--- DATA TO USE ---

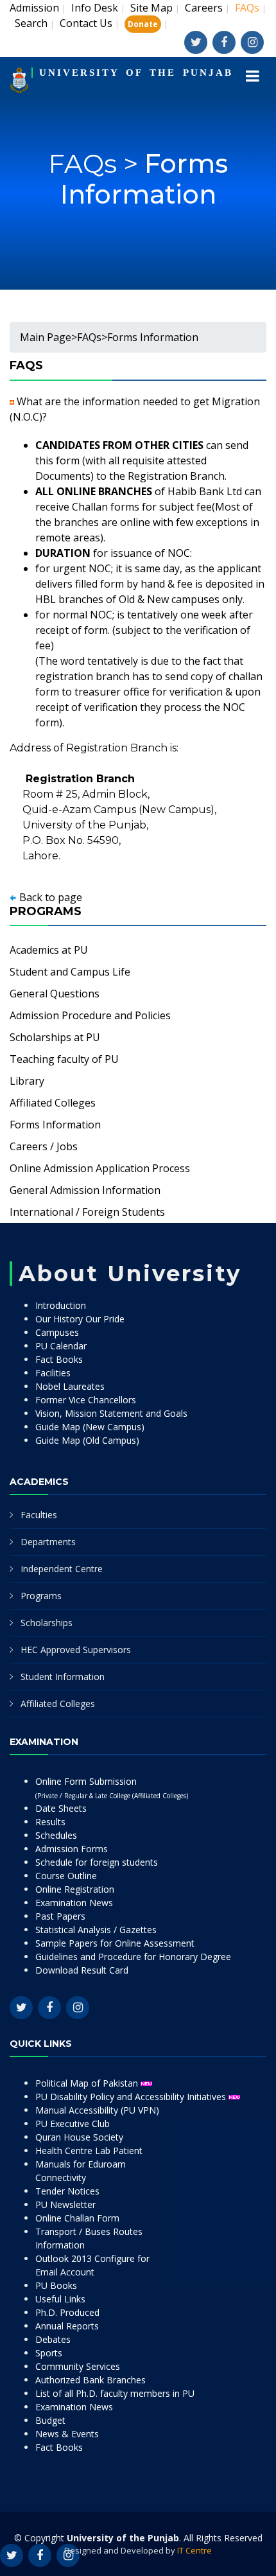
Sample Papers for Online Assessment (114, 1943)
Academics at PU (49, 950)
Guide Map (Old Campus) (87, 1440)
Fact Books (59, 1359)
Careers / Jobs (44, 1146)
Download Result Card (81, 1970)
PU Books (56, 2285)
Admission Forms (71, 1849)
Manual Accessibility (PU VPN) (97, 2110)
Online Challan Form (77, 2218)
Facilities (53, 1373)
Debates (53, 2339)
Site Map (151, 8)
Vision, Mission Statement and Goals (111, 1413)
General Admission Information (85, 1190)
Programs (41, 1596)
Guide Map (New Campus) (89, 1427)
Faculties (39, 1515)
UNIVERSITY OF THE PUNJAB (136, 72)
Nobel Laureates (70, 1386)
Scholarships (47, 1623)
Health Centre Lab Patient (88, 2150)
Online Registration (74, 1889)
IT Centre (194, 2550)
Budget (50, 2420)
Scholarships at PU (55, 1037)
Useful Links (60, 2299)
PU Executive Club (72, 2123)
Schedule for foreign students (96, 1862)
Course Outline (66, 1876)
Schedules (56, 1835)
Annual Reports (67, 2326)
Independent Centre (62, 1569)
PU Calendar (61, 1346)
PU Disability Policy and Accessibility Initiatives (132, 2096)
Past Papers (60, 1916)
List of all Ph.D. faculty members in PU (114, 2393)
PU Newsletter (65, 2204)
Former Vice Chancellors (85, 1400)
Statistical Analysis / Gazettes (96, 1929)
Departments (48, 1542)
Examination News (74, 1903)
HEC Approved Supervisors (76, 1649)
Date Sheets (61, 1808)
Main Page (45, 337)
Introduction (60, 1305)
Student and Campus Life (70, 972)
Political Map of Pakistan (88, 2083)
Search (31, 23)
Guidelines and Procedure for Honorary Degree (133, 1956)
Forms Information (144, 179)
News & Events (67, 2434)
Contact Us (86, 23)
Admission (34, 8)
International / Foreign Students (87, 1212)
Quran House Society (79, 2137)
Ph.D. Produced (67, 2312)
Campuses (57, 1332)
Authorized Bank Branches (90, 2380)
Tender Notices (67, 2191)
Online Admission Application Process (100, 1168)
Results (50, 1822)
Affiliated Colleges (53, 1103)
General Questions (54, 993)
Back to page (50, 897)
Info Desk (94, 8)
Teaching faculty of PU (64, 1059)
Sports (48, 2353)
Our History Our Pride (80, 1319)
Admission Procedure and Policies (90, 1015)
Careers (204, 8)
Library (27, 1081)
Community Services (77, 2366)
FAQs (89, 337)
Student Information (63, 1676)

---

### EXERCISE GOAL
Begin at the first line of the material and copy each line exactly through the one containing "PU Calendar (61, 1346)". Omit pictures.

### RESULT BELOW
Sample Papers for Online Assessment (114, 1943)
Academics at PU (49, 950)
Guide Map (Old Campus) (87, 1440)
Fact Books (59, 1359)
Careers / Jobs (44, 1146)
Download Result Card (81, 1970)
PU Books (56, 2285)
Admission Forms (71, 1849)
Manual Accessibility (PU VPN) (97, 2110)
Online Challan Form (77, 2218)
Facilities (53, 1373)
Debates (53, 2339)
Site Map (151, 8)
Vision, Mission Statement and Goals (111, 1413)
General Admission Information (85, 1190)
Programs (41, 1596)
Guide Map (New Campus) (89, 1427)
Faculties (39, 1515)
UNIVERSITY OF THE PUNJAB (136, 72)
Nobel Laureates (70, 1386)
Scholarships (47, 1623)
Health Centre Lab Patient (88, 2150)
Online Registration (74, 1889)
IT Centre (194, 2550)
Budget (50, 2420)
Scholarships at PU (55, 1037)
Useful Links (60, 2299)
PU Executive Club (72, 2123)
Schedule for foreign students (96, 1862)
Course Outline (66, 1876)
Schedules (56, 1835)
Annual Reports (67, 2326)
Independent Centre (62, 1569)
PU Calendar (61, 1346)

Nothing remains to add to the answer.